Выбрать главу

Разглядывать бриллианты и самоцветы в окне ювелира доставляло фрау Люкс столько же удовольствия, сколько другим доставляет обладание этими драгоценностями; так любовалась она и на рано зазеленевший сад Теобальда Клеттерера: в лучах солнца он, казалось, смотрел на мир сотнями юных глаз.

До чего же хорошо было идти к домику садовода по асфальтированной дорожке, уставленной молодыми лавровыми деревцами в зеленых кадках. И до чего хороша жизнь!

Если бы фрау Люкс жила в роскошном замке, а не в мансарде, где даже мебель носила отпечаток вечной нужды, она не могла бы составить себе лучшего мнения о жизни. И все же, несмотря на мягкость характера и благодушие, это была вполне практичная, работящая женщина, которая умом настолько превосходила мужа, что за двадцать лет супружеской жизни он ни разу этого не почувствовал.

Едва только мать Ханны — Ханнин двойник, казавшийся лишь чуть постарше дочери, — вошла в комнату, где всегда стоял запах мочалы и мокрой хвои, Томас поспешил скрыться.

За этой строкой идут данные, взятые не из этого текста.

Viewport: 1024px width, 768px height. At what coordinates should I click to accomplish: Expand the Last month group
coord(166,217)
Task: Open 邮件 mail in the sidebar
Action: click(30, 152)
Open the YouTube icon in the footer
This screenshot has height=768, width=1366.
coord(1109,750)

Между тем неразлучная троица уже отмахала полпути от Вюрцбурга к Оксенфурту. Мальчики шагали по шоссе, которое белой лентой вилось вдоль сверкающей реки. Солнце было еще на подъеме и жарило вовсю.

Сын Оскара питал особое пристрастие к земноводным и уже обзавелся обширной коллекцией живых ящериц; вот и сейчас он осторожно нес консервную банку с четырьмя маленькими жабами. Он то и дело опускал руку в банку, вытаскивал одну из своих любимиц за ногу, поднимал кверху и снова ронял дрыгающую тварь в посудину. После чего припускался рысцой догонять товарищей.

— Они потом станут зелеными. Давай на спор, что это древесницы.

— Обыкновенные жабы! Будут во какие здоровые, если их много кормить. Но зелеными — дудки! — заявил сын письмоводителя не терпящим возражения тоном и заглянул в бутылку с отбитым горлышком, где выписывали изящные зигзаги крохотные, с английскую булавку, рыбешки. Некоторые, уже лежавшие на боку, и блеском напоминали булавки.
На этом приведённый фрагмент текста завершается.